Records for the exercise:
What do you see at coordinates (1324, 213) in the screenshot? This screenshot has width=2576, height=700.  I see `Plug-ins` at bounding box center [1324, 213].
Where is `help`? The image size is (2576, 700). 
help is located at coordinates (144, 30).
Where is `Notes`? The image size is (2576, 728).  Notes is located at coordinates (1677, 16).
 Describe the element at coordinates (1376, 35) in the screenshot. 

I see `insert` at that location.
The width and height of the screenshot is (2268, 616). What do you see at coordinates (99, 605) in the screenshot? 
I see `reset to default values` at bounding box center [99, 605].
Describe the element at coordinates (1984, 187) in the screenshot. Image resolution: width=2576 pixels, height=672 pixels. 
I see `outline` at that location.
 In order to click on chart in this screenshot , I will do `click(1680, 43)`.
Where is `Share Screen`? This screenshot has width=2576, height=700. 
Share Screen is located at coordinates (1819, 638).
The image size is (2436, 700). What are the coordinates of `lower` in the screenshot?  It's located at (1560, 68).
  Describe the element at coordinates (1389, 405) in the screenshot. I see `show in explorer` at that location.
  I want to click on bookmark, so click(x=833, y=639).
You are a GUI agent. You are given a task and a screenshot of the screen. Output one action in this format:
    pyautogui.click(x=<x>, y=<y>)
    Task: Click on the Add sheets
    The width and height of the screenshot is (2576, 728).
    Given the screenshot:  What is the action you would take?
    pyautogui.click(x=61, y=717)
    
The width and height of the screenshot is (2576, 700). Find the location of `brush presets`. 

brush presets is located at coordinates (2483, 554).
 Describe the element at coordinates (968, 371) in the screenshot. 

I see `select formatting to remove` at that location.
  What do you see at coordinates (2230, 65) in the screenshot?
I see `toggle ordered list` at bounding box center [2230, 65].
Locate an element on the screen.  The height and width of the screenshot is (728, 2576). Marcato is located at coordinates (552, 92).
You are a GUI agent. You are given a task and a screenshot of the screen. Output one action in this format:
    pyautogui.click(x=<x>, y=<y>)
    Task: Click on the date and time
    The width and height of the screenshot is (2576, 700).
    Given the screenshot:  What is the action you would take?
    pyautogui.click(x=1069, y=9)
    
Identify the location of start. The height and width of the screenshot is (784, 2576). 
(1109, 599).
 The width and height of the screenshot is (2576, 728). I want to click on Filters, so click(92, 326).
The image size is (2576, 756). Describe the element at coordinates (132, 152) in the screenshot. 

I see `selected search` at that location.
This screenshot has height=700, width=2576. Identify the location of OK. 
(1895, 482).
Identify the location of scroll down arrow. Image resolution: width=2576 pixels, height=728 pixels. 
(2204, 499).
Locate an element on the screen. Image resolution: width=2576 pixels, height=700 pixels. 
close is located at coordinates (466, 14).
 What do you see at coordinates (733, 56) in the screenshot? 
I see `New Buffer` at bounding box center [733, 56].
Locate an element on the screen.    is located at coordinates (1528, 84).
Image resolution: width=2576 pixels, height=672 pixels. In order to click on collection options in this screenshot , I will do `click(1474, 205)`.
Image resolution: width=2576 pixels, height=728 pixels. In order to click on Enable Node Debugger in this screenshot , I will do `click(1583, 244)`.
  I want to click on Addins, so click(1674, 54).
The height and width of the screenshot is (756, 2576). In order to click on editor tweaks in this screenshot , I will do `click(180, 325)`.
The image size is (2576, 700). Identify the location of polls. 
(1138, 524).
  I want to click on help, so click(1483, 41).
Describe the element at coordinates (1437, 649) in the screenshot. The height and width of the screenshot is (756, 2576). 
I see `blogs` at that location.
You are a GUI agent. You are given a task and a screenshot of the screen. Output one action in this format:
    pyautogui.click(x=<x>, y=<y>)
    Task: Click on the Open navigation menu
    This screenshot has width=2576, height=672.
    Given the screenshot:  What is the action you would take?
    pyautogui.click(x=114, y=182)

Set problem: Format the lines above as a JSON list of strings, with one string per line and blank lines omitted.

Solution to the problem:
[
  "What do you see at coordinates (1324, 213) in the screenshot? This screenshot has width=2576, height=700.  I see `Plug-ins` at bounding box center [1324, 213].",
  "Where is `help`? The image size is (2576, 700). ",
  "help is located at coordinates (144, 30).",
  "Where is `Notes`? The image size is (2576, 728).  Notes is located at coordinates (1677, 16).",
  " Describe the element at coordinates (1376, 35) in the screenshot. ",
  "I see `insert` at that location.",
  "The width and height of the screenshot is (2268, 616). What do you see at coordinates (99, 605) in the screenshot? ",
  "I see `reset to default values` at bounding box center [99, 605].",
  "Describe the element at coordinates (1984, 187) in the screenshot. Image resolution: width=2576 pixels, height=672 pixels. ",
  "I see `outline` at that location.",
  " In order to click on chart in this screenshot , I will do `click(1680, 43)`.",
  "Where is `Share Screen`? This screenshot has width=2576, height=700. ",
  "Share Screen is located at coordinates (1819, 638).",
  "The image size is (2436, 700). What are the coordinates of `lower` in the screenshot?  It's located at (1560, 68).",
  "  Describe the element at coordinates (1389, 405) in the screenshot. I see `show in explorer` at that location.",
  "  I want to click on bookmark, so click(x=833, y=639).",
  "You are a GUI agent. You are given a task and a screenshot of the screen. Output one action in this format:",
  "    pyautogui.click(x=<x>, y=<y>)",
  "    Task: Click on the Add sheets",
  "    The width and height of the screenshot is (2576, 728).",
  "    Given the screenshot:  What is the action you would take?",
  "    pyautogui.click(x=61, y=717)",
  "The width and height of the screenshot is (2576, 700). Find the location of `brush presets`. ",
  "brush presets is located at coordinates (2483, 554).",
  " Describe the element at coordinates (968, 371) in the screenshot. ",
  "I see `select formatting to remove` at that location.",
  "  What do you see at coordinates (2230, 65) in the screenshot?",
  "I see `toggle ordered list` at bounding box center [2230, 65].",
  "Locate an element on the screen.  The height and width of the screenshot is (728, 2576). Marcato is located at coordinates (552, 92).",
  "You are a GUI agent. You are given a task and a screenshot of the screen. Output one action in this format:",
  "    pyautogui.click(x=<x>, y=<y>)",
  "    Task: Click on the date and time",
  "    The width and height of the screenshot is (2576, 700).",
  "    Given the screenshot:  What is the action you would take?",
  "    pyautogui.click(x=1069, y=9)",
  "Identify the location of start. The height and width of the screenshot is (784, 2576). ",
  "(1109, 599).",
  " The width and height of the screenshot is (2576, 728). I want to click on Filters, so click(92, 326).",
  "The image size is (2576, 756). Describe the element at coordinates (132, 152) in the screenshot. ",
  "I see `selected search` at that location.",
  "This screenshot has height=700, width=2576. Identify the location of OK. ",
  "(1895, 482).",
  "Identify the location of scroll down arrow. Image resolution: width=2576 pixels, height=728 pixels. ",
  "(2204, 499).",
  "Locate an element on the screen. Image resolution: width=2576 pixels, height=700 pixels. ",
  "close is located at coordinates (466, 14).",
  " What do you see at coordinates (733, 56) in the screenshot? ",
  "I see `New Buffer` at bounding box center [733, 56].",
  "Locate an element on the screen.    is located at coordinates (1528, 84).",
  "Image resolution: width=2576 pixels, height=672 pixels. In order to click on collection options in this screenshot , I will do `click(1474, 205)`.",
  "Image resolution: width=2576 pixels, height=728 pixels. In order to click on Enable Node Debugger in this screenshot , I will do `click(1583, 244)`.",
  "  I want to click on Addins, so click(1674, 54).",
  "The height and width of the screenshot is (756, 2576). In order to click on editor tweaks in this screenshot , I will do `click(180, 325)`.",
  "The image size is (2576, 700). Identify the location of polls. ",
  "(1138, 524).",
  "  I want to click on help, so click(1483, 41).",
  "Describe the element at coordinates (1437, 649) in the screenshot. The height and width of the screenshot is (756, 2576). ",
  "I see `blogs` at that location.",
  "You are a GUI agent. You are given a task and a screenshot of the screen. Output one action in this format:",
  "    pyautogui.click(x=<x>, y=<y>)",
  "    Task: Click on the Open navigation menu",
  "    This screenshot has width=2576, height=672.",
  "    Given the screenshot:  What is the action you would take?",
  "    pyautogui.click(x=114, y=182)"
]